Consignes de l'exercice
- 1) Indiquez si chacune des affirmations suivantes concorde avec l'entretien sur Cozy, en répondant par oui ou non et en citant les mots décisifs du texte.
(a) La Bêta privée a été ouverte à près de 20 000 personnes.
(b) Cozy compte aujourd'hui 50 employés à temps plein.
(c) La réécriture complète de Cozy a commencé fin 2018.
- 2) Répondez brièvement à ces questions sur l'entretien sur Cozy.
(a) Combien de temps la Bêta privée a-t-elle duré ?
(b) À quelle adresse chacun peut-il ouvrir son Cozy ?
(c) Pour quels systèmes des applications de synchro ont-elles été développées ?
- 3) Prolongez l'entretien sur Cozy à partir du point où il s'arrête.

C’est quoi l’actualité de Cozy ?

La grosse actu du moment, c’est le lancement de Cozy pour le grand public. Le résultat de plusieurs années de travail va enfin être mis à disposition du grand public, c’est très excitant !

Fin 2016, nous avons commencé une réécriture complète de Cozy. Ces deux derniers mois, nous avons ouvert une Bêta privée pour près de 20 000 personnes qui en avaient fait la demande. Et puis hier, nous avons terminé cette phase Bêta pour ouvrir l’inscription de Cozy en version finale à tous. Autrement dit, chacun peut ouvrir son Cozy sur https://cozy.io/ et disposer instantanément de son espace de stockage personnel.

Allez, dis-nous tout : qu’est-ce qui a changé depuis le départ de Frank Rousseau ? Cozy a changé de politique ou bien reste fidèle à ses principes initiaux ?

En 18 mois, Cozy a bien grandi, nous sommes dorénavant 35 employés à temps plein, donc plus de structure qu’avant, plus de méthode, ce qui implique une accélération du développement. Par ailleurs, nous avons réécrit une très grosse partie du code, qui donne cette fameuse Cozy V3, plus rapide, plus économe en énergie et en ressources (c’est important !) et aussi plus jolie et beaucoup plus ergonomique. Nous avons aussi développé des applications de synchro pour GNU/Linux, MacOS, Windows, Android et iOS. Ce qui n’a pas changé, par contre, c’est notre attachement au logiciel libre, à la sécurité des données et au respect de la vie privée.

Extrait de données
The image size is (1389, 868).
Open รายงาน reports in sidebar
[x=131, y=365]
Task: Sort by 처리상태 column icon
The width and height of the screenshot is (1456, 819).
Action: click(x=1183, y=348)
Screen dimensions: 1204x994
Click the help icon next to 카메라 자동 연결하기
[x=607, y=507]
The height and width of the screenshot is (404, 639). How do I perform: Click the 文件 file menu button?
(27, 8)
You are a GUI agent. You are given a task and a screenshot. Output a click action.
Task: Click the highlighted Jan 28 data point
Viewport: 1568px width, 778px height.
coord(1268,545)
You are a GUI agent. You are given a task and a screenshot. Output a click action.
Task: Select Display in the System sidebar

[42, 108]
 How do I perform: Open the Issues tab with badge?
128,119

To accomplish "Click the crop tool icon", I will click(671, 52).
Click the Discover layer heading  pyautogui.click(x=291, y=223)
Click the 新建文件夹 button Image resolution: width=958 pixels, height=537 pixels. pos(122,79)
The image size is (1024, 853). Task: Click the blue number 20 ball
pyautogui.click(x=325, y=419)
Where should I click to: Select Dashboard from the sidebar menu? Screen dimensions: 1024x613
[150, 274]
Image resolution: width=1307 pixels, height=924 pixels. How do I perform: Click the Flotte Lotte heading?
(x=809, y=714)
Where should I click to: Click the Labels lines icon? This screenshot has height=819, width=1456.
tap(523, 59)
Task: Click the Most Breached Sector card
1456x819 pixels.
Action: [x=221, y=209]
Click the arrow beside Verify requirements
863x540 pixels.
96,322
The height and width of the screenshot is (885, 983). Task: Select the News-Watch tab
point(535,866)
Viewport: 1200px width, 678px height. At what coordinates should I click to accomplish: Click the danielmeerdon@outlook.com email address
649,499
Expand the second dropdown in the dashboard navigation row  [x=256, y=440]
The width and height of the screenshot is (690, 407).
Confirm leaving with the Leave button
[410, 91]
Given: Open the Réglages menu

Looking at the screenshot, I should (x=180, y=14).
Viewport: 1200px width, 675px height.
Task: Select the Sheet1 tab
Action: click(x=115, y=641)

Réponses par consigne
- 1)
(a) Oui : « nous avons ouvert une Bêta privée pour près de 20 000 personnes qui en avaient fait la demande »
(b) Non : « nous sommes dorénavant 35 employés à temps plein »
(c) Non : « Fin 2016, nous avons commencé une réécriture complète de Cozy. »

- 2)
(a) Deux mois.
(b) https://cozy.io/
(c) GNU/Linux, MacOS, Windows, Android et iOS.

- 3)
On peut avoir les chiffres ? Combien de particuliers se sont installé une instance cozycloud sur leur serveur/raspberry/autre ?

C’est difficile à dire car nous ne pistons pas nos utilisateurs. On sait juste qu’il y a eu quelques centaines de téléchargements de la version 3 par des gens qui veulent s’auto-héberger. Nous faisons des ateliers pour apprendre à installer Cozy et les places y sont rares tellement elles sont demandées ! Mais on imagine que pour des raisons de sécurité et de simplicité, la plupart des gens vont choisir de se faire héberger par Cozy Cloud. Je viens de vérifier, nous avons plus de 8000 instances Cozy sur notre infrastructure en Bêta fermée. Maintenant que nous venons de passer en version finale, nous espérons que ça va grimper très vite !

On voit bien quel intérêt est pour Cozy de s’appuyer sur une communauté de développeurs qui vont enrichir son magasin d’applications. Mais l’intérêt de la communauté, il est où ? Si je suis développeur et que j’ai une bonne idée, pourquoi irais-je la développer pour Cozy plutôt que pour un autre projet ?

C’est une excellente question ! Développer pour Cozy, c’est avant tout développer pour le Web, avec des technos Web, avec une spécificité : disposer d’une API pour accéder aux données personnelles de l’individu et donc fournir des applications innovantes. Cozy, c’est un espace sur un serveur où je peux stocker mes données personnelles, avec en plus des connecteurs pour récupérer des données stockées chez des tiers (données de consommation électrique ou téléphonique, bancaires, factures, etc.) et enfin c’est une plateforme applicative. C’est la combinaison de ces trois choses qui fait de Cozy une solution unique : en tant que développeur, tu peux écrire des applications qui utilisent ces données personnelles. Personne d’autre à ma connaissance ne peut faire pareil. Et en plus, elle est libre et auto-hébergeable !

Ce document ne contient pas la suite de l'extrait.